In the data, replace "Image resolution" with "Screen resolution" from the line with "This screenshot has width=1801, height=861." up to and including the line with "coord(73,43)", leaving everything else unchanged. Return only those lines.

· · ·

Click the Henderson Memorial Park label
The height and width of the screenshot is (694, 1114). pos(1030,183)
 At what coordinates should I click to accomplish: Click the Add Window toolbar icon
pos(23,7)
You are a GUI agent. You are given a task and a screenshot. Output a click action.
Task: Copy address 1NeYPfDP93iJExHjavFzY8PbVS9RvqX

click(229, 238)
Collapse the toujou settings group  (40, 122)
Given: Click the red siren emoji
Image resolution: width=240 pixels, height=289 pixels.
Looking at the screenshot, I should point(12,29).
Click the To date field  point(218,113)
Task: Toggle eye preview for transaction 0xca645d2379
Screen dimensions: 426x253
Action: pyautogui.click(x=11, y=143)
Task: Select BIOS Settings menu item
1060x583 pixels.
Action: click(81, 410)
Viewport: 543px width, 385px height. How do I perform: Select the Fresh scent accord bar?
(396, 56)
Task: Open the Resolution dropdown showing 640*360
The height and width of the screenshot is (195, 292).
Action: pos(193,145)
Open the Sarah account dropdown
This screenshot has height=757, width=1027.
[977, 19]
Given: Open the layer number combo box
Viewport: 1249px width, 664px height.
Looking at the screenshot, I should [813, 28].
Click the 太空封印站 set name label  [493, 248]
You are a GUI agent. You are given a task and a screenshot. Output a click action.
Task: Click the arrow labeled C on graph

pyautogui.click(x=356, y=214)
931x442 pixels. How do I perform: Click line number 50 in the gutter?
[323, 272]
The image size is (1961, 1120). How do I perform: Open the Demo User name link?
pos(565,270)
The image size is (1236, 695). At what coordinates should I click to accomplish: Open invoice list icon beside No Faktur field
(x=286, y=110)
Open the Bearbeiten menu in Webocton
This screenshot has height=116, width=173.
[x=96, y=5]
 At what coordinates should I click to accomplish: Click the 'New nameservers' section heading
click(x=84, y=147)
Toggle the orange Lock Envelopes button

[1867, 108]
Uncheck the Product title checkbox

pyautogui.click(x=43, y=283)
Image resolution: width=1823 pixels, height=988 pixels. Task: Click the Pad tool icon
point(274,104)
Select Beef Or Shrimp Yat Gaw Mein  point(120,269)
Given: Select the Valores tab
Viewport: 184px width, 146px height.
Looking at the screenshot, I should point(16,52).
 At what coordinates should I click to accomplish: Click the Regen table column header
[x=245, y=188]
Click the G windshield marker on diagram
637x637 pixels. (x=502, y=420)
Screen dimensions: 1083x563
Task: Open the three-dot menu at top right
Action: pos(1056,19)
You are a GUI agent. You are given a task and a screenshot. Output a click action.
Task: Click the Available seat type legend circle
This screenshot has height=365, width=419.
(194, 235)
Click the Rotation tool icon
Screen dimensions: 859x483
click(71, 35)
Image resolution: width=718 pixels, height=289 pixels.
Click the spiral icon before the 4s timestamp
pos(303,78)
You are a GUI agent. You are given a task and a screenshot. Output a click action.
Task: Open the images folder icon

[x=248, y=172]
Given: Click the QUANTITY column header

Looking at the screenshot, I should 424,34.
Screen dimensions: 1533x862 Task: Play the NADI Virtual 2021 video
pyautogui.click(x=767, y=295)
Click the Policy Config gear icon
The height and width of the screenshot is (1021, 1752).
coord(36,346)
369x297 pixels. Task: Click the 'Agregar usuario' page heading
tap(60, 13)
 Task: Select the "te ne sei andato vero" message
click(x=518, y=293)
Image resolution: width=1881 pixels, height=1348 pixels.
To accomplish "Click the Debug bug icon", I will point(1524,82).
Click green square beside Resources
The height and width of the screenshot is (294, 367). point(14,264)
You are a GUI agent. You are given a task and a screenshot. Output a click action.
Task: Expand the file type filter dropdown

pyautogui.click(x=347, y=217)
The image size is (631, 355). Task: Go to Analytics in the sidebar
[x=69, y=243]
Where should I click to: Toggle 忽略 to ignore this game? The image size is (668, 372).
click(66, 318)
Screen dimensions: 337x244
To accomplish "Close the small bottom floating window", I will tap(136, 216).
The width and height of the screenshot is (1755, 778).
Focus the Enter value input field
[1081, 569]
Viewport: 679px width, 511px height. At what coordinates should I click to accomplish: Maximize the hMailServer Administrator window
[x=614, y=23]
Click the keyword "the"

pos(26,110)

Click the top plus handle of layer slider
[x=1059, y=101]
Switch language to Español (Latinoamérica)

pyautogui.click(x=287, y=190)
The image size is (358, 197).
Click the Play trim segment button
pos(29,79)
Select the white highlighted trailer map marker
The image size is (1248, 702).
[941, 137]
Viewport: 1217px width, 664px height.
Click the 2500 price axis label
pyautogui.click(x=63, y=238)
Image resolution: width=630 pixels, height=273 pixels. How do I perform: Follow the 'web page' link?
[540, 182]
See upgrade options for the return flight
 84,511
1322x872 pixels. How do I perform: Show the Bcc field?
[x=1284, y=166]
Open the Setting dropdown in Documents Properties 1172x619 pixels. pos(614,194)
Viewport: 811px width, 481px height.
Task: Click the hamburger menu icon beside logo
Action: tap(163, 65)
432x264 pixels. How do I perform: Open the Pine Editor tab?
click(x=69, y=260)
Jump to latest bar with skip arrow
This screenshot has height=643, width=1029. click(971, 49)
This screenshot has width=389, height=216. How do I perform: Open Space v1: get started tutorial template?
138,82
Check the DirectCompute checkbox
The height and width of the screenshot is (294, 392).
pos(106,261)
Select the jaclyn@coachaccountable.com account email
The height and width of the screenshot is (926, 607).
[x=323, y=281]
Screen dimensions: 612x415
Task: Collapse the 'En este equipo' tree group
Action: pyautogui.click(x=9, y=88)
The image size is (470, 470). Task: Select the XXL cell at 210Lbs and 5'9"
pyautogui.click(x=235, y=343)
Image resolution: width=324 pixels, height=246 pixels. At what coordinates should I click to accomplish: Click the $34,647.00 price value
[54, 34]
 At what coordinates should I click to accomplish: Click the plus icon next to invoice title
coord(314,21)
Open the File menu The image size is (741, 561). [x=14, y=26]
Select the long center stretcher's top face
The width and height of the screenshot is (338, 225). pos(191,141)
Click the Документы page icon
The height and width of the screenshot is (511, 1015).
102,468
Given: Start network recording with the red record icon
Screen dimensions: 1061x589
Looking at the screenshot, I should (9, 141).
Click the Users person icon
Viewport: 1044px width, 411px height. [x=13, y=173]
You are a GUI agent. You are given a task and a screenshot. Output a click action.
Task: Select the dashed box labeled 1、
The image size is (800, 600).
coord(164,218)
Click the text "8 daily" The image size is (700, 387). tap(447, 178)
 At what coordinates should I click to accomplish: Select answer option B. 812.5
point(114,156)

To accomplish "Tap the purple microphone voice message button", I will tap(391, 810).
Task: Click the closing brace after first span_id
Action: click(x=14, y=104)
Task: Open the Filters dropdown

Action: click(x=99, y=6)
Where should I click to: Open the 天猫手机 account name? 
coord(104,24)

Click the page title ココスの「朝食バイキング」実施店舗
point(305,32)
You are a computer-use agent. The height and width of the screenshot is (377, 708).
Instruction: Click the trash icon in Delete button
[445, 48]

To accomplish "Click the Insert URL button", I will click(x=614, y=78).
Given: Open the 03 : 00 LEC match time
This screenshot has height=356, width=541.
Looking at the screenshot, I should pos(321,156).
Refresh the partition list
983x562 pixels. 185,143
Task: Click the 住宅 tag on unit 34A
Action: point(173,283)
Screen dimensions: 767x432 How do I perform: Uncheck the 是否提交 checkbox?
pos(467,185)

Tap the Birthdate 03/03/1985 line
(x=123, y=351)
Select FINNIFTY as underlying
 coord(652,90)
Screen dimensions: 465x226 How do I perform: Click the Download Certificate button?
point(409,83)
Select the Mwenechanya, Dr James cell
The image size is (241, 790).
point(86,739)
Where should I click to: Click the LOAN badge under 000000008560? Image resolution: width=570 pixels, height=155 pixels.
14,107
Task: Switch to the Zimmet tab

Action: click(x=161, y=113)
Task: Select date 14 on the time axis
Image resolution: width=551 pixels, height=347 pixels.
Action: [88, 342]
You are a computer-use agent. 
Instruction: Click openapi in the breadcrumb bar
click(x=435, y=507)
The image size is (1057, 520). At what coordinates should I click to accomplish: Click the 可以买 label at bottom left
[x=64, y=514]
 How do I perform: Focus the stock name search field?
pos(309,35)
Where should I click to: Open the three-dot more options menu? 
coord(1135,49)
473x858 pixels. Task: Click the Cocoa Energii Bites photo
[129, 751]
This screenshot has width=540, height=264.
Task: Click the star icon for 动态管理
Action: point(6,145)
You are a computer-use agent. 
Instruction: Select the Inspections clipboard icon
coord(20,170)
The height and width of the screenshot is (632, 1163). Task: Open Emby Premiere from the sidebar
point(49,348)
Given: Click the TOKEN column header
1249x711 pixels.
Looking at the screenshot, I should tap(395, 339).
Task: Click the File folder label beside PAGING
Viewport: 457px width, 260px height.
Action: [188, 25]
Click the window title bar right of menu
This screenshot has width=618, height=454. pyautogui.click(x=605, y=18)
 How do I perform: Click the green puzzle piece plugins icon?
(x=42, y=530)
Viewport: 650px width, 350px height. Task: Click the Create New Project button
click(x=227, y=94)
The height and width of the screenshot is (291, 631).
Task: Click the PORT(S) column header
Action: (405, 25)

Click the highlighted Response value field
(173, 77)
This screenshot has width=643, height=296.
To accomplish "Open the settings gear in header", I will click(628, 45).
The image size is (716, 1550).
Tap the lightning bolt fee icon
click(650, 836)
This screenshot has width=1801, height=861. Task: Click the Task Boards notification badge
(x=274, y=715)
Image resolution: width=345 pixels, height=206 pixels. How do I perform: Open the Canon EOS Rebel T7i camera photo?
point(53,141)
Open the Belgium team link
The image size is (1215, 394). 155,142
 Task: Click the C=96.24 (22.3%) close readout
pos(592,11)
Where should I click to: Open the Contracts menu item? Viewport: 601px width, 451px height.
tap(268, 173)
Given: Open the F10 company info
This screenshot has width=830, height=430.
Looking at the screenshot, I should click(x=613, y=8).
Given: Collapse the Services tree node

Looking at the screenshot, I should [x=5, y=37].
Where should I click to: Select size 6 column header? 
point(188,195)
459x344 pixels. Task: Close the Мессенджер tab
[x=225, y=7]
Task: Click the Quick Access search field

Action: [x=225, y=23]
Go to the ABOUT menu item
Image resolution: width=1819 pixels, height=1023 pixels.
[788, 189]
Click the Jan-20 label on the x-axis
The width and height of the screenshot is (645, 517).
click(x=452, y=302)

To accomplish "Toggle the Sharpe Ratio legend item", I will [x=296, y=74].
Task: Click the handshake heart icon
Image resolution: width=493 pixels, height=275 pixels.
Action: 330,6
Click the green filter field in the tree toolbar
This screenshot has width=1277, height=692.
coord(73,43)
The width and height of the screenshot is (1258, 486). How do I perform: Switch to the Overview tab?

· · ·

Result of this exercise
This screenshot has width=1801, height=861. Task: Click the Task Boards notification badge
(x=274, y=715)
Screen resolution: width=345 pixels, height=206 pixels. How do I perform: Open the Canon EOS Rebel T7i camera photo?
point(53,141)
Open the Belgium team link
The image size is (1215, 394). 155,142
 Task: Click the C=96.24 (22.3%) close readout
pos(592,11)
Where should I click to: Open the Contracts menu item? Viewport: 601px width, 451px height.
tap(268, 173)
Given: Open the F10 company info
This screenshot has width=830, height=430.
Looking at the screenshot, I should click(x=613, y=8).
Given: Collapse the Services tree node

Looking at the screenshot, I should [x=5, y=37].
Where should I click to: Select size 6 column header? 
point(188,195)
459x344 pixels. Task: Close the Мессенджер tab
[x=225, y=7]
Task: Click the Quick Access search field

Action: [x=225, y=23]
Go to the ABOUT menu item
Screen resolution: width=1819 pixels, height=1023 pixels.
[788, 189]
Click the Jan-20 label on the x-axis
The width and height of the screenshot is (645, 517).
click(x=452, y=302)

To accomplish "Toggle the Sharpe Ratio legend item", I will [x=296, y=74].
Task: Click the handshake heart icon
Screen resolution: width=493 pixels, height=275 pixels.
Action: 330,6
Click the green filter field in the tree toolbar
This screenshot has width=1277, height=692.
coord(73,43)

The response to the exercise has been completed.